[TASK GOAL]
Your response should contain exactly the lines running from the one with "The height and" to the end of the data below, both included, and no pictures.
** Opening THE DATA block **
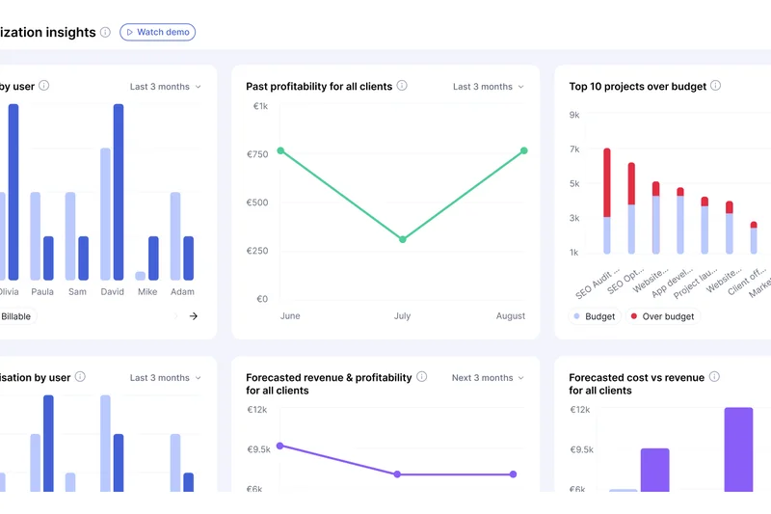Screen dimensions: 771x514
Task: Click info icon beside Forecasted cost vs revenue
Action: tap(714, 377)
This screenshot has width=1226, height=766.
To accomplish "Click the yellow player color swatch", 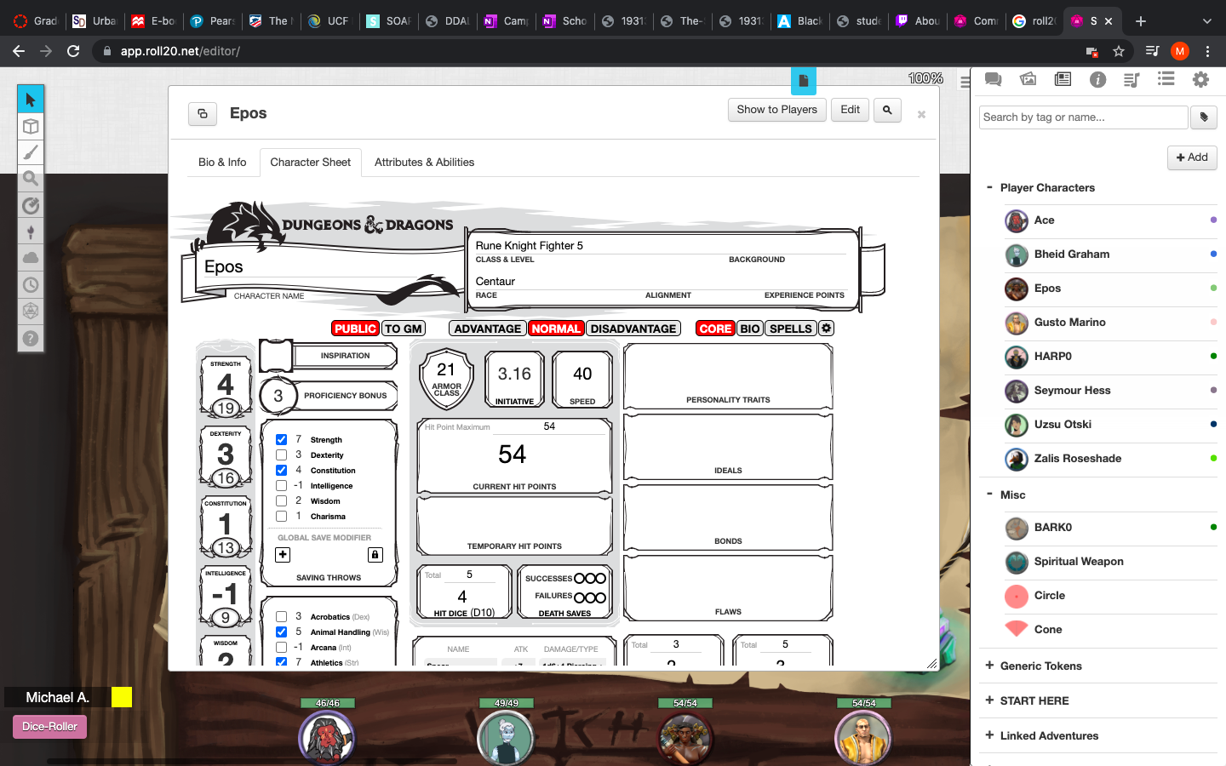I will [122, 697].
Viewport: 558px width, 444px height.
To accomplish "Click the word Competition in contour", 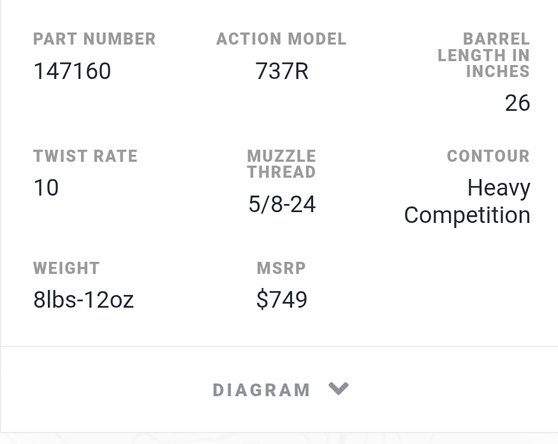I will (467, 215).
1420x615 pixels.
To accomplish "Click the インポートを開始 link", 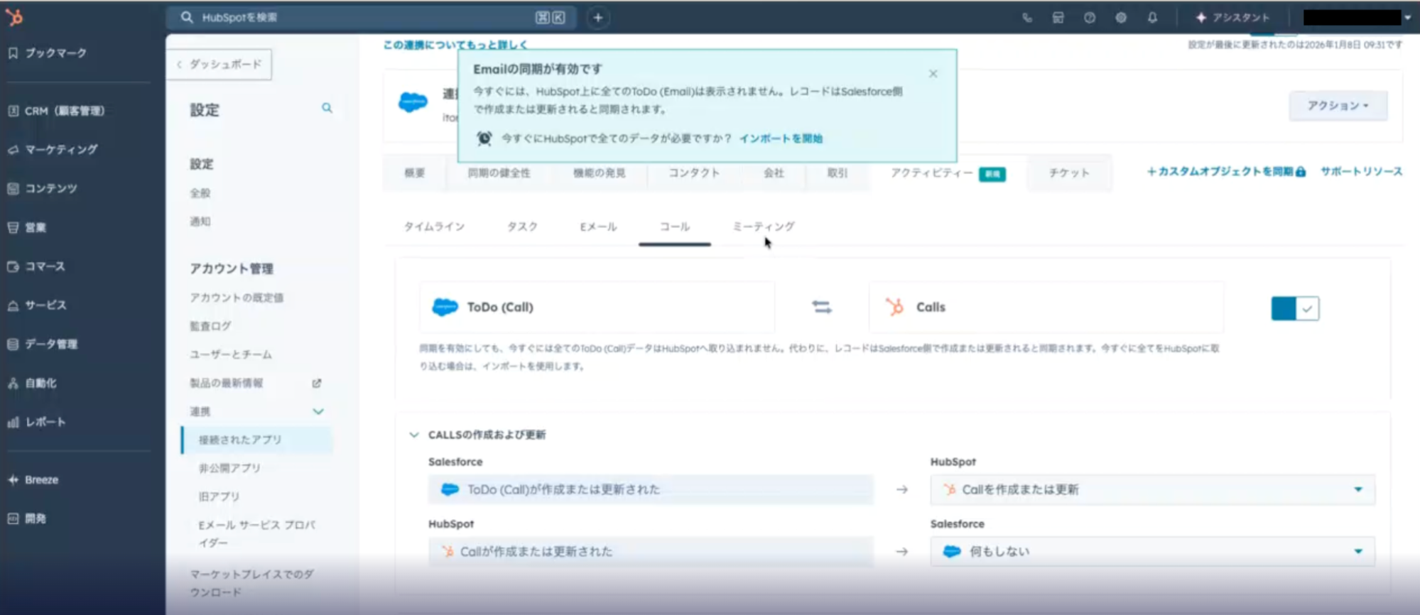I will (780, 138).
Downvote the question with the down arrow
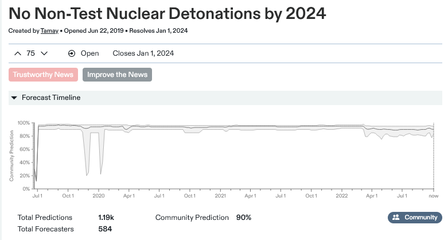Image resolution: width=448 pixels, height=240 pixels. point(44,53)
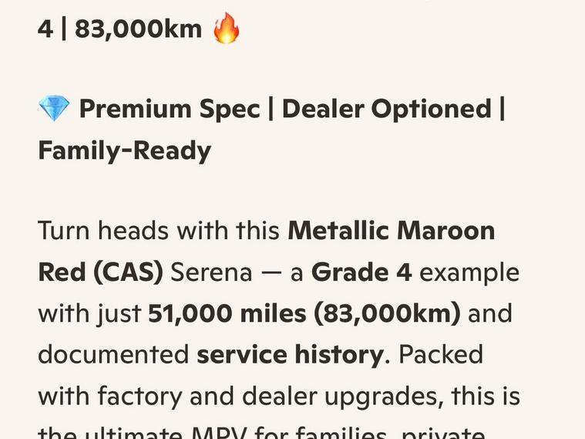Click the bold "Metallic Maroon" text
Viewport: 585px width, 439px height.
pos(392,231)
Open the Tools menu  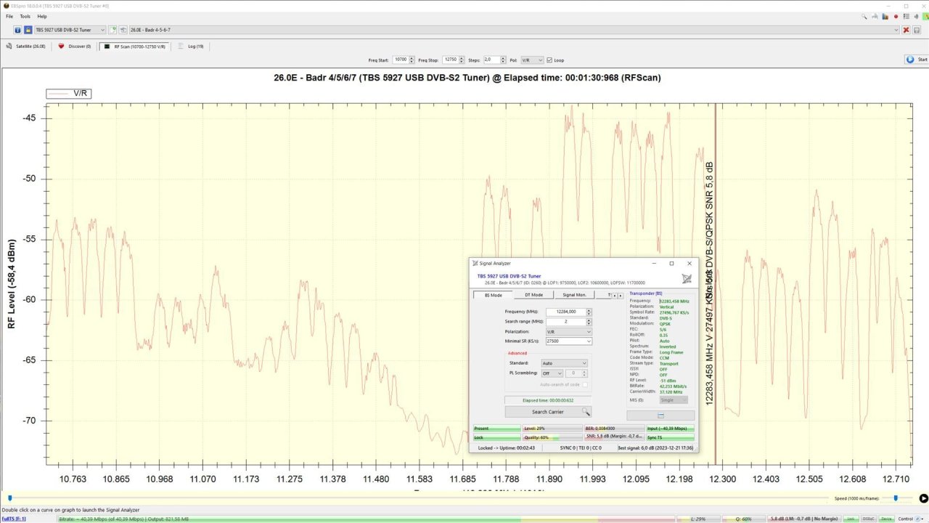click(25, 16)

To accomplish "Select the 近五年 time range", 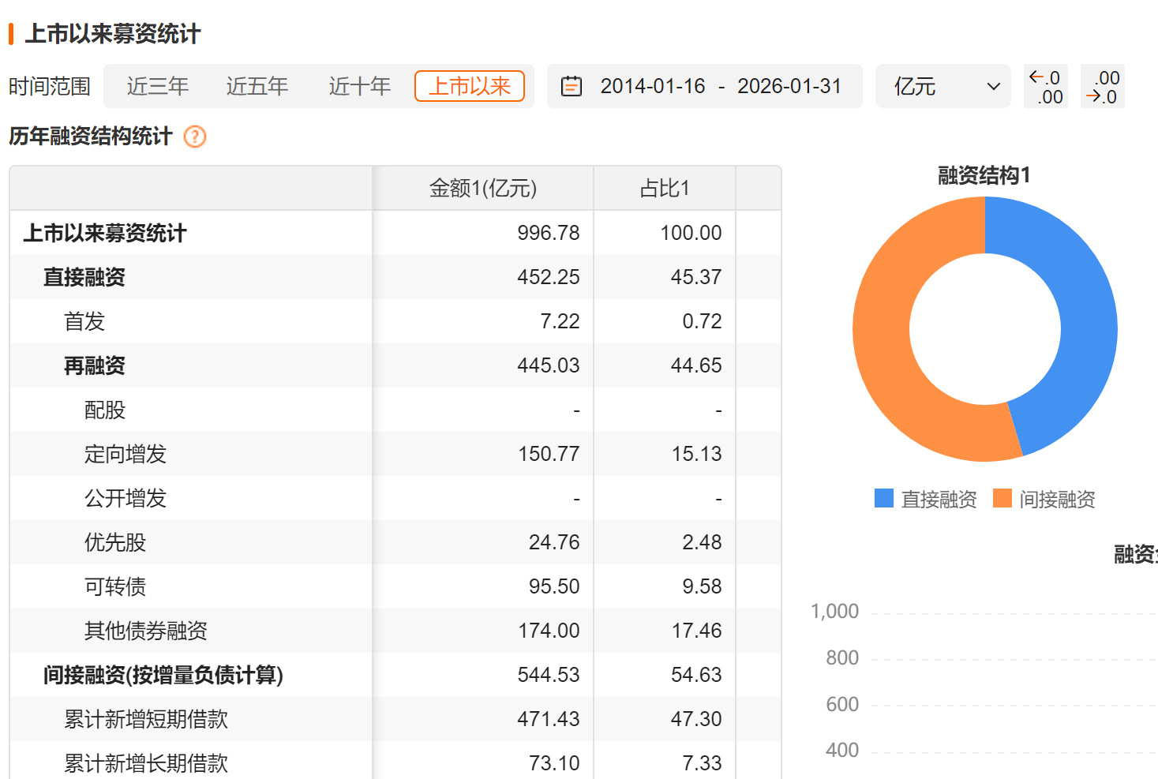I will click(x=257, y=86).
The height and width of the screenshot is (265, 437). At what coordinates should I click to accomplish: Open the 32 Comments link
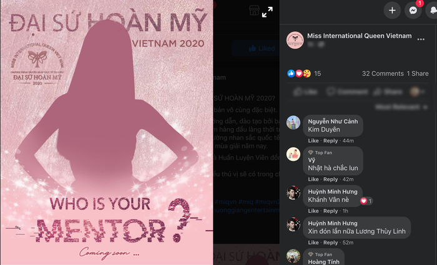[x=383, y=74]
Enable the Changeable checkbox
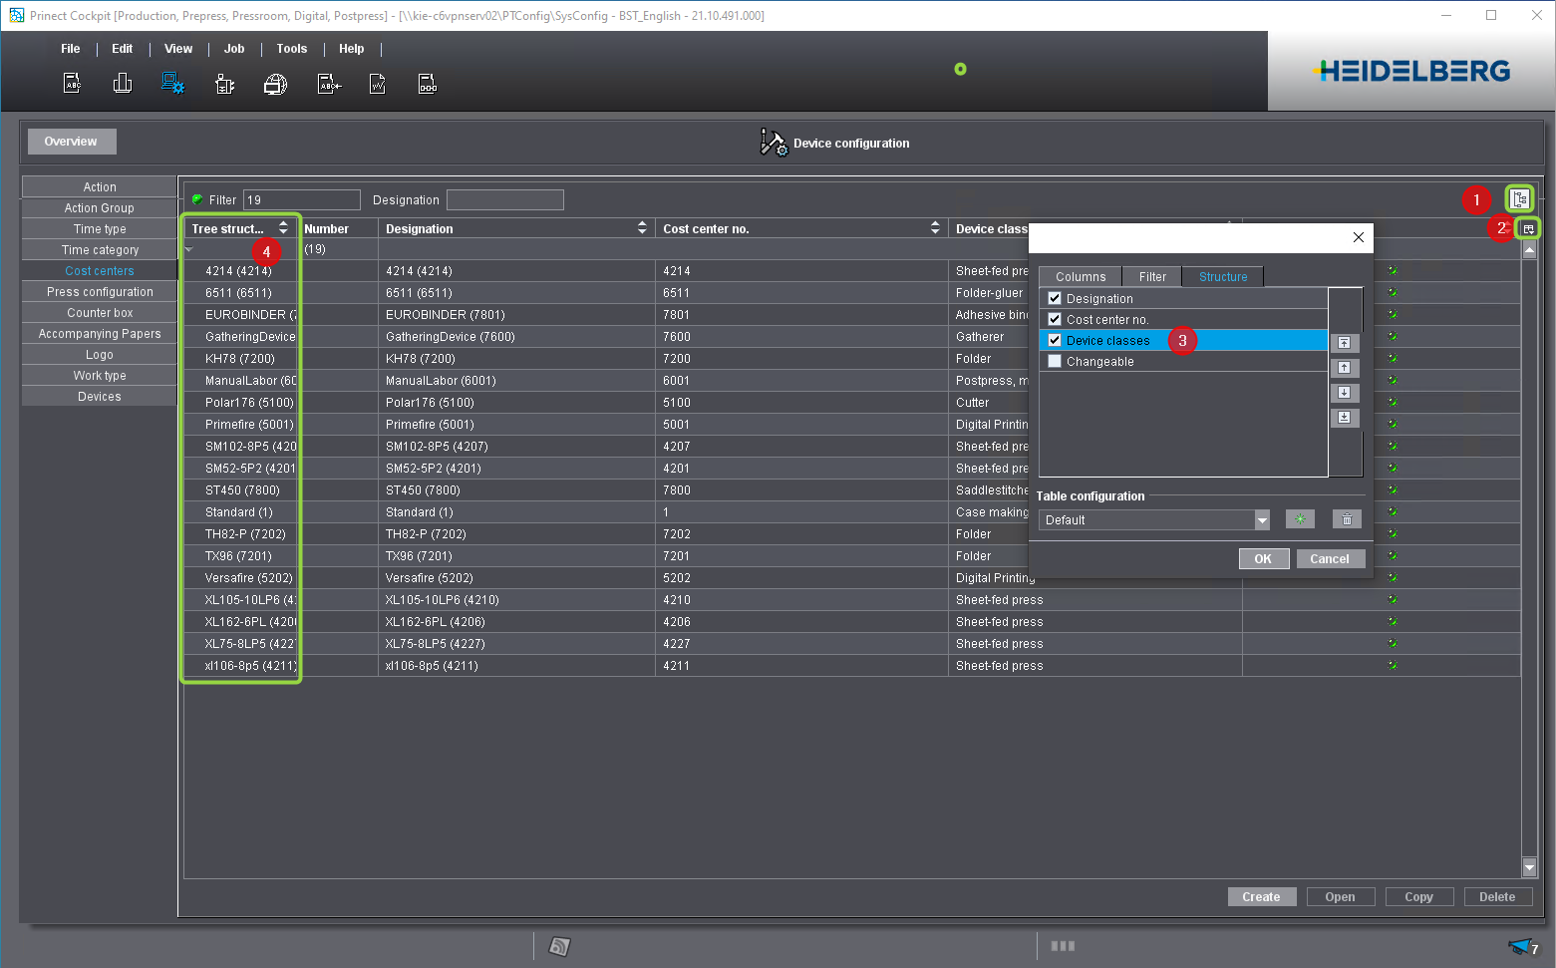The image size is (1556, 968). click(x=1055, y=361)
** Closing THE DATA block **
[TASK SOLUTION]
The height and width of the screenshot is (265, 437). At what coordinates should I click to accomplish: Open the 32 Comments link
[x=383, y=74]
Enable the Changeable checkbox
The image size is (1556, 968). click(x=1055, y=361)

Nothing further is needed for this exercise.